My wife pointed to a curved red slash on my leg. “Where’d you get those scrapes?”
“Maybe from the dog when we played a couple of hours ago?”
Our dog has raggedy claws and abundant enthusiasm. Two cats also own us and one, Milo, randomly treats our flesh like a pincushion. An errant branch could slap my cheek when I’m biking or hiking. I cook, using sharp objects and boiling liquids. Life can be dangerous in the suburbs.
I always enjoy the scene in 1975’s Jaws where Richard Dreyfuss and Robert Shaw compared scars while hunting Hollywood’s most famous shark. As they one-upped each other with grim tales of knives, fangs, and worse, they and the viewer grew closer. Wounds, seen or unseen, are stories.
Once I attempted to heal a wound by manipulating my father into telling me that he loved me. It was about a year before his death.
My ninety-something father had dementia. Eventually, we were forced to place him in a memory care facility. I visited on a regular basis, always brief and always with Mom. We’ll eat with him or tidy his room. In his first months there, if asked something simple, he’d likely answer. Nudging snippets of stories about his World War II service was often successful. Cars were excellent conversation starters. Dad recalled the 1950s-era Chrysler Imperial with a miniature turntable in the dashboard and the new Ford LTD that he hated and quickly sold. From lemons to luxury sedans, Dad had purchased close to fifty cars during his lifetime. Those vehicles prompted some of our last fragmented conversations.

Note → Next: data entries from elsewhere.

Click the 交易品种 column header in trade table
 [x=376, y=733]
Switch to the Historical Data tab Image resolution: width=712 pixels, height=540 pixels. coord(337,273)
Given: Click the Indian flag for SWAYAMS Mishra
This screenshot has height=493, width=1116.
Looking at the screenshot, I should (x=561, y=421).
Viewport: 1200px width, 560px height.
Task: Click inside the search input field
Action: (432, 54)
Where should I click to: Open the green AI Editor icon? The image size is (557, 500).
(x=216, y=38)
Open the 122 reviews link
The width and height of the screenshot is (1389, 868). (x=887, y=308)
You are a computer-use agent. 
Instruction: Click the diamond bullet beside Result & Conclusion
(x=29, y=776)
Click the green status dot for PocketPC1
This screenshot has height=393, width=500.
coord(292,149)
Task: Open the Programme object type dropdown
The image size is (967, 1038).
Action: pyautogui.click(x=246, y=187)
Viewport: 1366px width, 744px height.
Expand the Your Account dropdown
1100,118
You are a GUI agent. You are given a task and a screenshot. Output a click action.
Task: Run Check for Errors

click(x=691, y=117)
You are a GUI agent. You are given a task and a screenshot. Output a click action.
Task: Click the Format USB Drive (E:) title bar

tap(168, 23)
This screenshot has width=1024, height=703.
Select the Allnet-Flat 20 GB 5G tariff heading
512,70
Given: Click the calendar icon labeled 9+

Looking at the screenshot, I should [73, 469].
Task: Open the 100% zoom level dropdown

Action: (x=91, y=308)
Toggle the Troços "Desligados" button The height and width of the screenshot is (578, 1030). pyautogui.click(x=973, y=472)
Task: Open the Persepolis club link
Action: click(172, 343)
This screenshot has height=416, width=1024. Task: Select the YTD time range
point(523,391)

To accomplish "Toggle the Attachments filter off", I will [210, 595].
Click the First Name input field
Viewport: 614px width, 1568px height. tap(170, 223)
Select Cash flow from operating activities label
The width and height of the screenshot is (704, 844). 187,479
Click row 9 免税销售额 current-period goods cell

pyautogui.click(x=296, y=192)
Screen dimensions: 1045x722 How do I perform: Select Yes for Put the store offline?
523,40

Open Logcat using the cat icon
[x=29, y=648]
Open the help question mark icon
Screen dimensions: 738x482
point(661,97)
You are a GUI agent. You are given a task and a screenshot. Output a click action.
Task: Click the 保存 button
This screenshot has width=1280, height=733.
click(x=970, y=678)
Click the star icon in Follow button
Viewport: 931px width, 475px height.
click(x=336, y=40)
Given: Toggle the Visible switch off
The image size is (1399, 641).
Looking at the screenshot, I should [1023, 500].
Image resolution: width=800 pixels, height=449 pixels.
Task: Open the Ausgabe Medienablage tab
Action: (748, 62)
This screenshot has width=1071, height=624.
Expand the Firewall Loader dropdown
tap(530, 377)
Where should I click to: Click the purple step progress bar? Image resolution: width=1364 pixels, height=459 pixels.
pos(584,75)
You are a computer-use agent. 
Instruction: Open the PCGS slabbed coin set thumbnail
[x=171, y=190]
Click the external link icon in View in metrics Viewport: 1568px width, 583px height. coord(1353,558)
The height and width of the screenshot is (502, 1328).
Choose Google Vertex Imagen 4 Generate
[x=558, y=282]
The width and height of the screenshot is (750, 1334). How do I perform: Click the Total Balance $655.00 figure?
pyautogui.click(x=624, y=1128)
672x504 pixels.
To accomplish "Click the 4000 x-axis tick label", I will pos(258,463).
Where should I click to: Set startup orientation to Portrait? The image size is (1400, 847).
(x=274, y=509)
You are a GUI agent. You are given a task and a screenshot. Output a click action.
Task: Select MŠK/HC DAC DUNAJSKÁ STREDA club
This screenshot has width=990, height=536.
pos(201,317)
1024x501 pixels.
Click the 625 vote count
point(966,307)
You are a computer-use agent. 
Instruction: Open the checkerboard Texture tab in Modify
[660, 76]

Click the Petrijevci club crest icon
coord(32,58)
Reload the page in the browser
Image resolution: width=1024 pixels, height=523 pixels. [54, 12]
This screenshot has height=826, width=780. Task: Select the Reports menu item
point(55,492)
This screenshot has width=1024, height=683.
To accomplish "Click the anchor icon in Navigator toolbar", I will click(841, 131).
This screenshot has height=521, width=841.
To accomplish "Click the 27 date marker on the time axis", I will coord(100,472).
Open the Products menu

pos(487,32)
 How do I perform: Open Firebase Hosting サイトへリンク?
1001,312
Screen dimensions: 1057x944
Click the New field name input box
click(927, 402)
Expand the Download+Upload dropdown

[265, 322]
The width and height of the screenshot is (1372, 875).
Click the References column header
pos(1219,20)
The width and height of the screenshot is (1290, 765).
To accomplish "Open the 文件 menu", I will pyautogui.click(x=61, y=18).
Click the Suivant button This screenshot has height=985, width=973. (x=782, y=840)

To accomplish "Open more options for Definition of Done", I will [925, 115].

On one visit, he watched Mom (his wife of over six decades) and me as we fussed with the bed sheets and sorted clothes for the wash. He seemed in a good mood. Before we left I offered my hand.
He grasped it.
“Good to see you, Dad.”
Silence. Seconds passed. Then he said, “Good to see you.” Did he mimic me or was he expressing his own thoughts?
And then I manipulated him. That’s the truth. I told him, gazing at his impassive eyes, “I love you, Dad.”
In that cramped, drab room, I faced one of the persons I understood the least and loved the most. And I hoped, if only echo or mimicry, that my father would reply, “I love you.”
He said nothing.
I waited.
Even before dementia, Dad never told me he loved me.
My mother would remind me that men of his era—the rightfully labeled “Greatest Generation”— didn’t express emotions. Didn’t actions speak louder than words?
Until her death, Mom would flash one of her looks and say, “You know he loves you.”
I would nod. She was right.
Still, I didn’t hesitate to try my trick, to even imagine—in the few seconds after voicing my love—that he’d return the favor.
I waited.
Dad remained silent, a statue in the middle of the room with wrinkled, loose fitting clothes.
+ + +
Mom and I discovered lists my father wrote after our family placed him in the care facility. The lists suggested dementia had impacted Dad long before we acknowledged the illness and his changes. Some notes were composed in the months prior to his final hospitalization, while others were from five and more years before. They recorded objects and their value, scrawled on old business stationary or used envelopes. They were shoved in drawers. A few were found when thumbing through books. Each note was different. Each was similar. All involved money.
- House – $500,000
- Car(s) – $8,000 each
- Savings – $100,000
- Gravesites – $3,000 . . .
Several lists included more than a dozen items. The house topped most lists while the gravesites appeared infrequently. But however many possessions were tallied, and however inaccurate the values, Dad’s bottom lines would total a million dollars.
$1,000,000. Always things, never people.
My father loved me. But as his adult son, I don’t recall him saying it. Whenever I phoned my parents, I’d end the call with, “I love you.”
He’d answer, “God loves you.”
Really. That’s what he said. But I already believed God loved me.
Did Dad love me? Yes, he did. But I wanted to hear it. Or, though futile, once I wanted him to mimic me.
Dad had dementia. He made those lists. Objects. Property. Possessions. Growing up during the Great Depression, my father longed for a financial security that he eventually achieved through hard work. The remnants of his longings weren’t eliminated by his terrible illness. But Dad, who I dearly loved and who I know dearly loved me, remained silent before and after his illness.
This is my wound, one with an invisible scar but a lasting ache.
I still grieve the silence. I still resent how dementia, like a greedy thief, stole every piece of our relationship. However, one of Dad’s unspoken gifts to me is near the top of my daily to-do list: openly expressing my love for and to others.
There is too much silence in this wounded world.